Home > SAN FRANCISCO : 61 arrests at protest over hotel labor talks

SAN FRANCISCO : 61 arrests at protest over hotel labor talks

by Open-Publishing - Friday 9 September 2005

Trade unions Demos-Actions Police - Repression

Union called action; contract end date key

by Glen Martin

Most Bay Area residents may have celebrated Labor Day with prodigious quantities of beer and barbecue, but some marked it the old-fashioned way — by getting arrested.

Sixty-one union members and sympathizers staged a sit-down at the Grand Hyatt Hotel at Union Square in San Francisco to call attention to a yearlong dispute with 14 hotels over new labor contracts.

They were arrested, charged with misdemeanors for interfering with a place of business, and released. As police fitted them with plastic handcuffs, several hundred pickets marched on Stockton Street, chanting union songs and slogans.

Mike Casey, the president of Local Two of UNITE HERE!, the union representing Bay Area service employees in the conflict, was one of those arrested.

Saying said the union was making progress, he noted that managers of the Westin St. Francis signaled their willingness last week to accept an August 2006 expiration date for any new contract. The expiration date has been a key sticking point.
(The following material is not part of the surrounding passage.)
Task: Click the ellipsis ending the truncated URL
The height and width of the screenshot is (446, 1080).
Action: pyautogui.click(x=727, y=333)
The union has insisted on August 2006, while most hotel owners favor March 2007.

"I think they’re starting to realize that there’s no stopping time, that we’re going to get to a 2006 expiration one way or the other so they might as well get a little labor peace out of the deal," Casey said.
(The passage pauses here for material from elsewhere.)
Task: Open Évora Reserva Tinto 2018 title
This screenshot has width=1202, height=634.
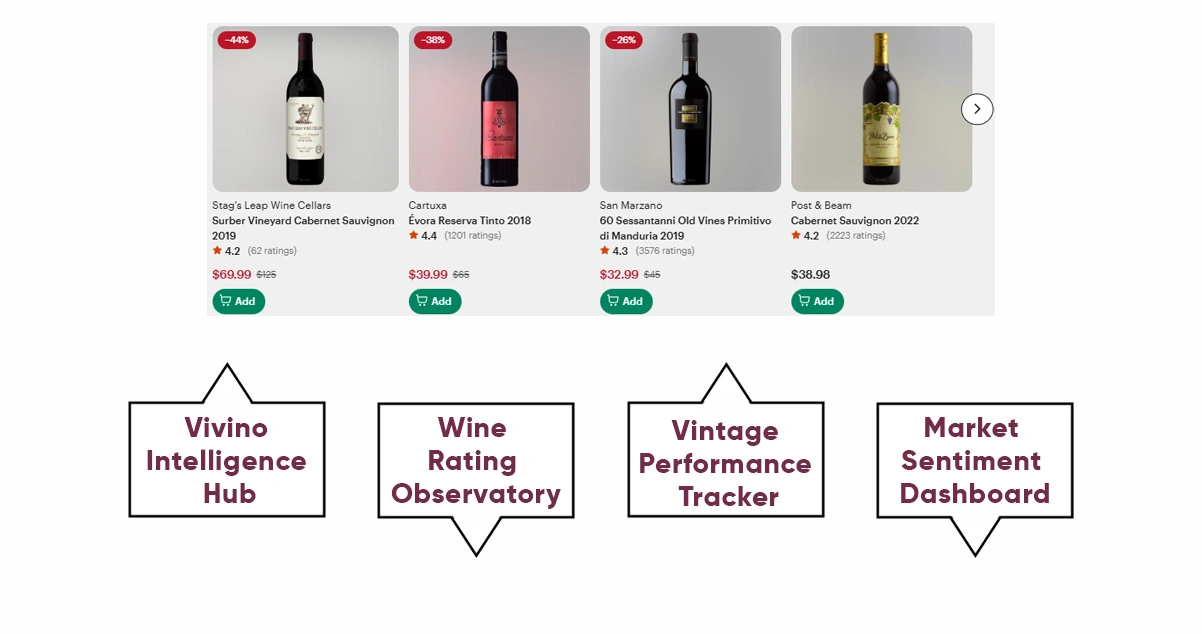Action: click(470, 220)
The 2006 expiration date would match the cycle of hotel contracts in New York, Chicago, Toronto, Monterey and other cities, and significantly enhance the local union’s clout with national chains.
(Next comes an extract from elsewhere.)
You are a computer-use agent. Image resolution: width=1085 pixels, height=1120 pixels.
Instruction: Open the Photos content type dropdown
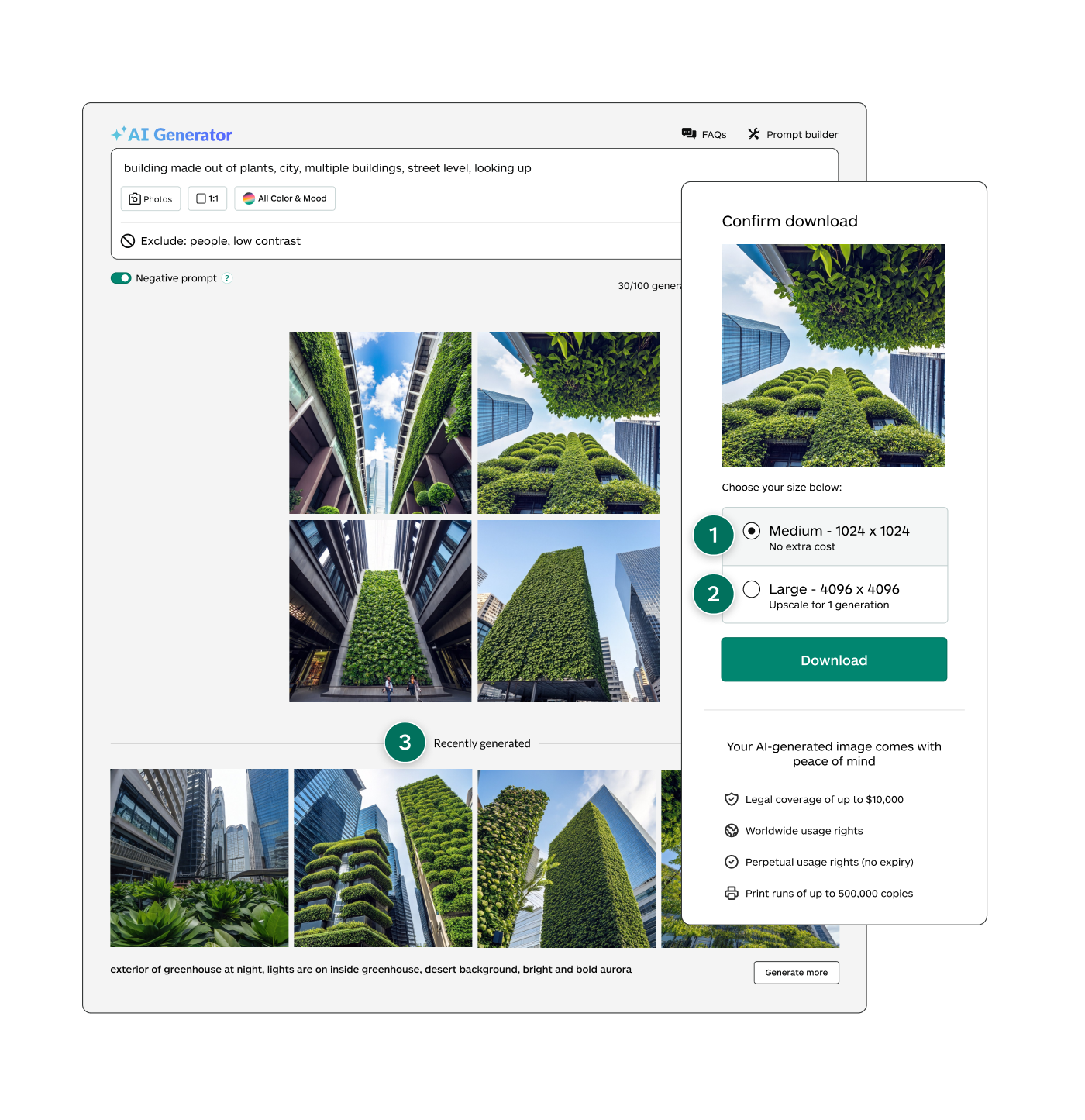tap(150, 198)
The parties are also arguing over health benefits and pay.

A union-supported boycott of the 14 hotels, says John Marks, who leads the city’s Convention and Visitors Bureau, has led to the cancellation of more than 78,000 room nights and direct losses to the hotels of about $47 million.

Steve Trent, a spokesman for the organization that represents the hotels, the San Francisco Multi-Employer Group, called the boycott irresponsible Monday.

Some union members and sympathizers said the dispute is heightened by the fact that the hotels are generally owned by large corporations.

"In the old days, you could sit down with the Swigs and the Goldmans, the local families that owned the local hotels, and work things out," said Mike Hardeman, a representative of district council 36 of the Painters and Allied Trades International Union.

Tourists seemed a tad perplexed at the sight of hundreds of pickets marching around Union Square.

"I’m a union contractor from St. Louis, and we’re a pretty labor-oriented community," said Bob Sieckhaus, who has been in town since Wednesday. "When I see something like this, the first thing I wonder about is a federal mediator. When things get to this point, you have to have someone come in and get it resolved."

In other labor activities around the region on Monday, several hundred university and hospital workers marched on Stanford Hospital to demand better pay and benefits. Protesters converged at the new UC Merced campus, claiming the university is unfairly pegging pay raises to worker willingness to cross picket lines.

And domestic workers announced they were forming a coalition with lawyers and researchers that they hope will boost their efforts at improving their work lives.